Al refugio de los vientos helados y del mar en escaramuza se levantan –irrenunciables, imprescindibles- los cientos de pubs irlandeses. Con sus vigas de madera, con sus barras donde hincar los codos y templar el gaznate, con sus surtidores de oro puro. Tan afables, admirado tocayo, como los ingleses pero ungidos además del don absoluto de la música. En Galway, en Dublín, en cualquier aldea en la que circulen los hombres y ¿pazcan? las ovejas, se encuentra un pub donde se escucha el sonido armonioso de Irlanda. “La iglesia es fría, mas la taberna sana y placentera”, decía Blake: pero en la Isla Esmeralda en ninguna de ellas escasean los feligreses.

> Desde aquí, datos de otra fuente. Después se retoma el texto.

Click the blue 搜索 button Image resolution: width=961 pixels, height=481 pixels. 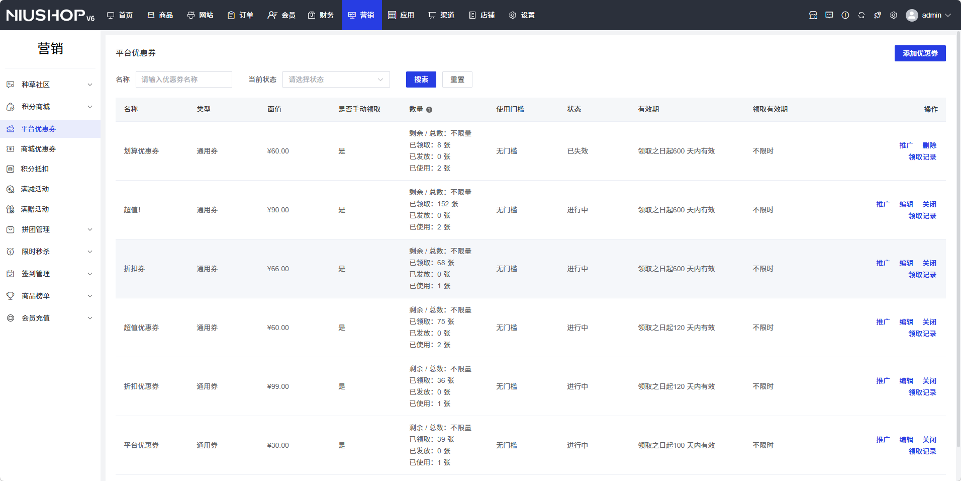point(421,79)
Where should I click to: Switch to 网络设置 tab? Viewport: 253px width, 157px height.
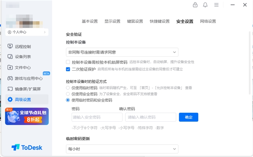(208, 21)
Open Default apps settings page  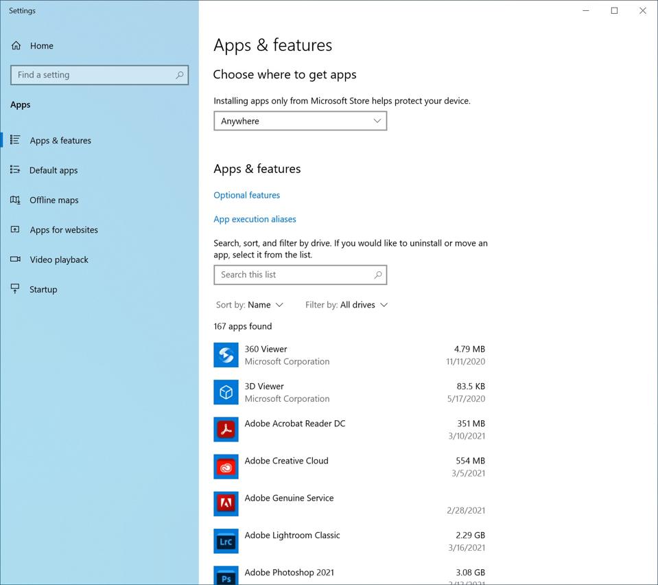point(54,170)
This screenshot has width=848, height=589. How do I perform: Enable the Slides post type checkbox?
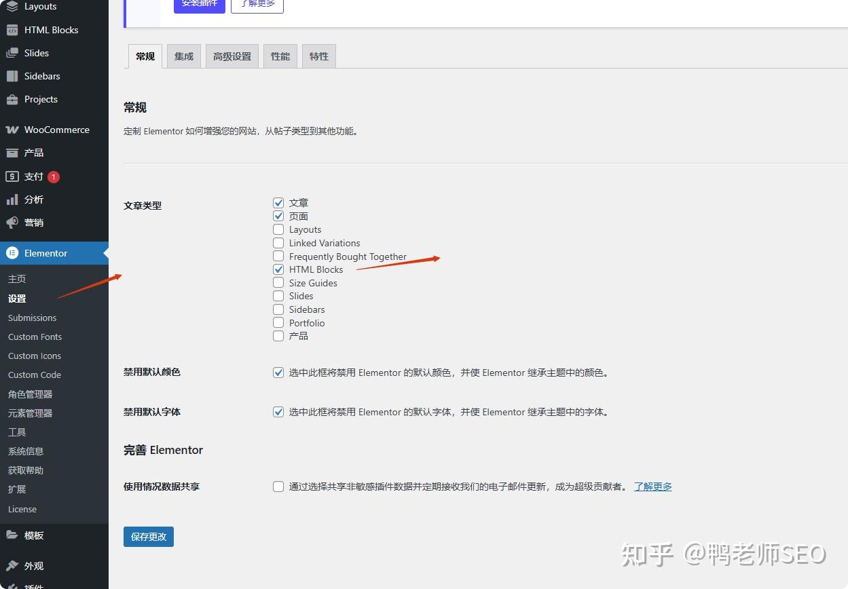click(x=278, y=296)
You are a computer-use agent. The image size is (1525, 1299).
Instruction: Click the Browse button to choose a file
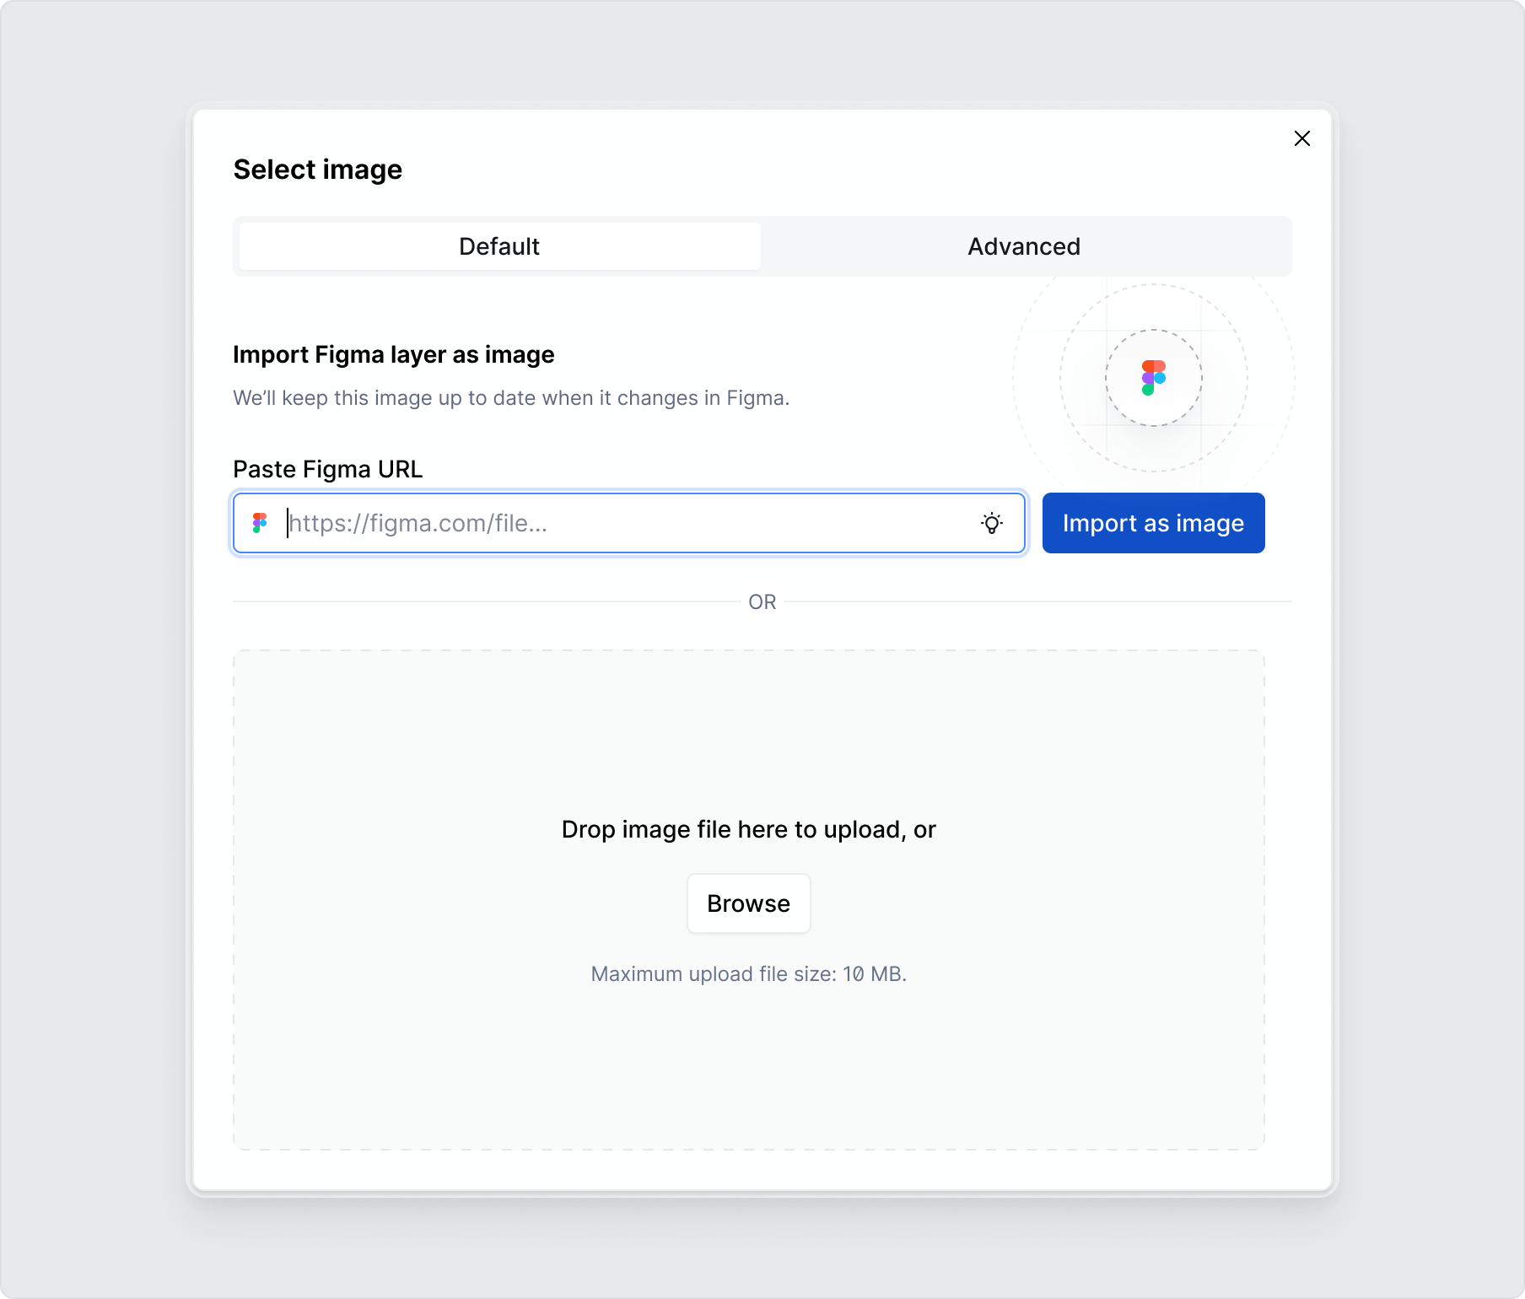click(748, 903)
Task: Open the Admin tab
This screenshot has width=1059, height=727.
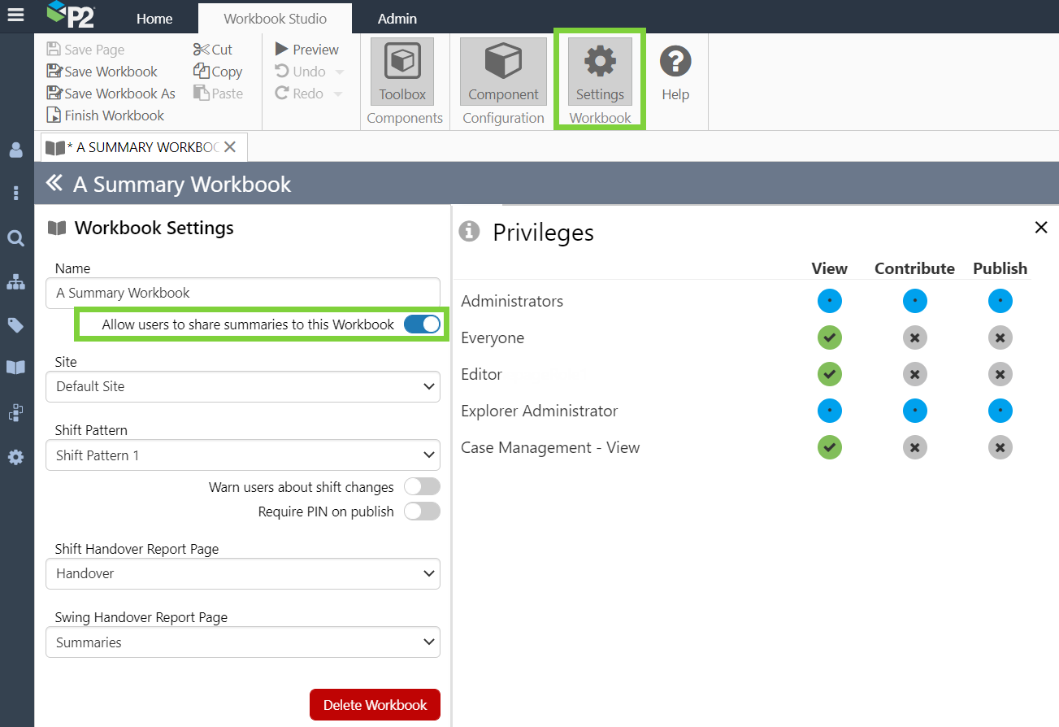Action: click(397, 18)

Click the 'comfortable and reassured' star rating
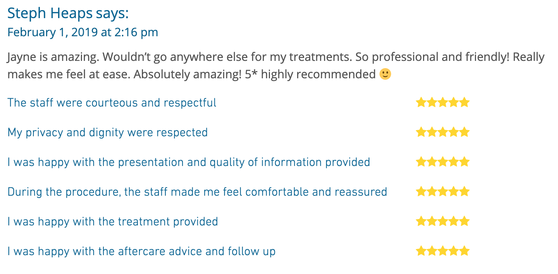(x=443, y=192)
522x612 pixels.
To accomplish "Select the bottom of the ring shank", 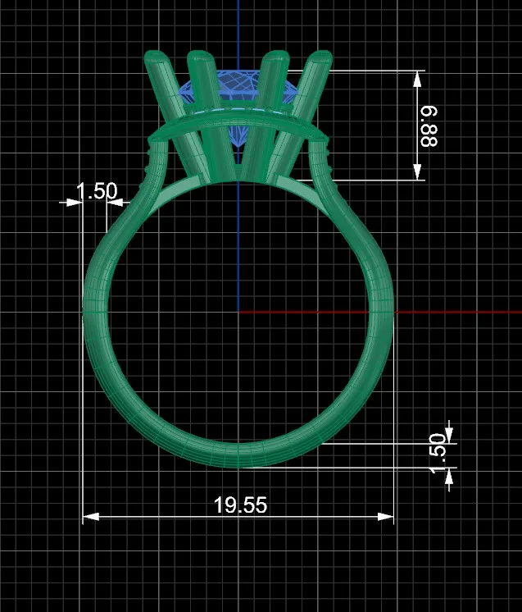I will pos(238,454).
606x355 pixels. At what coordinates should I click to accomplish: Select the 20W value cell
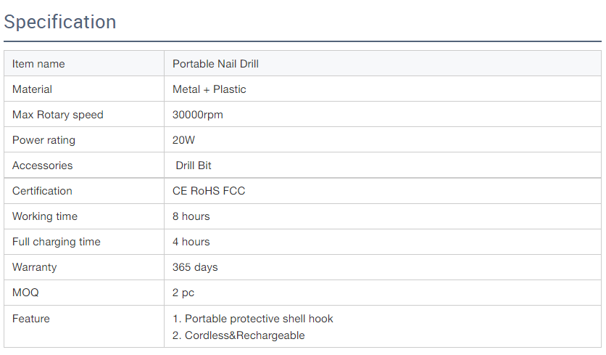[x=383, y=140]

A veces ni siquiera hay escenario, y casi nunca se sabe si los músicos son profesionales o siquiera han sido contratados. En la inmediatez del zaguán, o al fondo a la derecha, o en alguna tarima de ocasión, emerge alguien que toca en vivo. Violín, acordeón, guitarra, gaita, a veces en sesiones continuas a cuyas melodías se van agregando otros y otros virtuosos. Música folk, a veces pop o country, baladas que se sumergen en la espuma de una Guinness o de una Harp o de una Smithwick’s. Sabemos entonces de la nostalgia de Athenry desde las rejas de una prisión, de la dulce Molly Malone que pregona su mercancía, del amor más allá de la tumba hacia el venturoso Danny Boy, de la travesía y del naufragio del “Irish Rover” del que sólo pudieron salvarse un perro y un bardo con suerte, del granuja redimido que jura no volver a cantar – “no, nay, never, no more”- la melodía que otra y otra vez repite.
Cuentos, historias, leyendas, en la más literaria de las patrias. La estirpe de Stoker, de Shaw, de Yeats, de Beckett. De Swift, urdidor de sarcasmos. De Wilde, tan cínico y tan epicúreo. De Behan, que hacía legítima su dipsomanía reconociéndose como “bebedor con problemas de escritura”. De Joyce, rociando las calzadas de Dublín con salivazos de Ítaca. Todos en el trance de crear, todos conspiradores de un aire propicio a la imaginación y a la conjetura. “Creo –afirma Yeats- que toda la naturaleza está llena de gente invisible, y que de esta gente algunos son feos y grotescos, otros malos o necios, y muchos más hermosos que nadie que hayamos visto jamás”.
El eco de la historia y de la literatura reverbera en los paisajes de Irlanda. Se rinde culto a los sabios, a los creadores, heraldos de una nación “en cuya bandera – apunta Javier Reverte- no hay feroces águilas ni leones, tan sólo una delicada arpa gaélica”. Una comunidad que -lúcidamente agrega Reverte en su “Canta Irlanda”- nunca ha invadido a nadie y tantas veces ha sido invadida. Todo un síntoma en una tierra fieramente castigada por los acontecimientos, una excepción al adagio que reza que “los pueblos felices no tienen historia”. Irlanda afila su proverbial melancolía en la vecindad sin remedio con Gran Bretaña, en la montaraz hambruna que provocó muerte y diáspora a mediados del XIX, en el Alzamiento de Pascua de 1916 que espoleó el anhelo colectivo de independencia. Al oeste de Dublín se levanta la cárcel de Kilmainham Gaol, que en sus galerías esconde episodios tan graves como la boda de Joseph Plunkett y Grace Gifford horas antes de que aquél fuera llevado al pelotón de fusilamiento: la clemencia de los verdugos les proporcionó diez minutos de soledad en los que por dignidad o por miedo o por pudor permanecieron en elocuente silencio. O el final de James Connolly, que murió atado a una silla porque las terribles heridas sufridas en combate no le permitían mantenerse en pie.
Así canta, así bebe, así llora, así reza, así bebe, así suena, así se conmueve Irlanda. Así nos embriagan su hospitalidad y su lirismo y así como cerró Joyce su obra magna y apagó Molly Bloom su ardiente monólogo interior responderemos si se nos propone regresar: “y sí yo dije sí quiero sí”.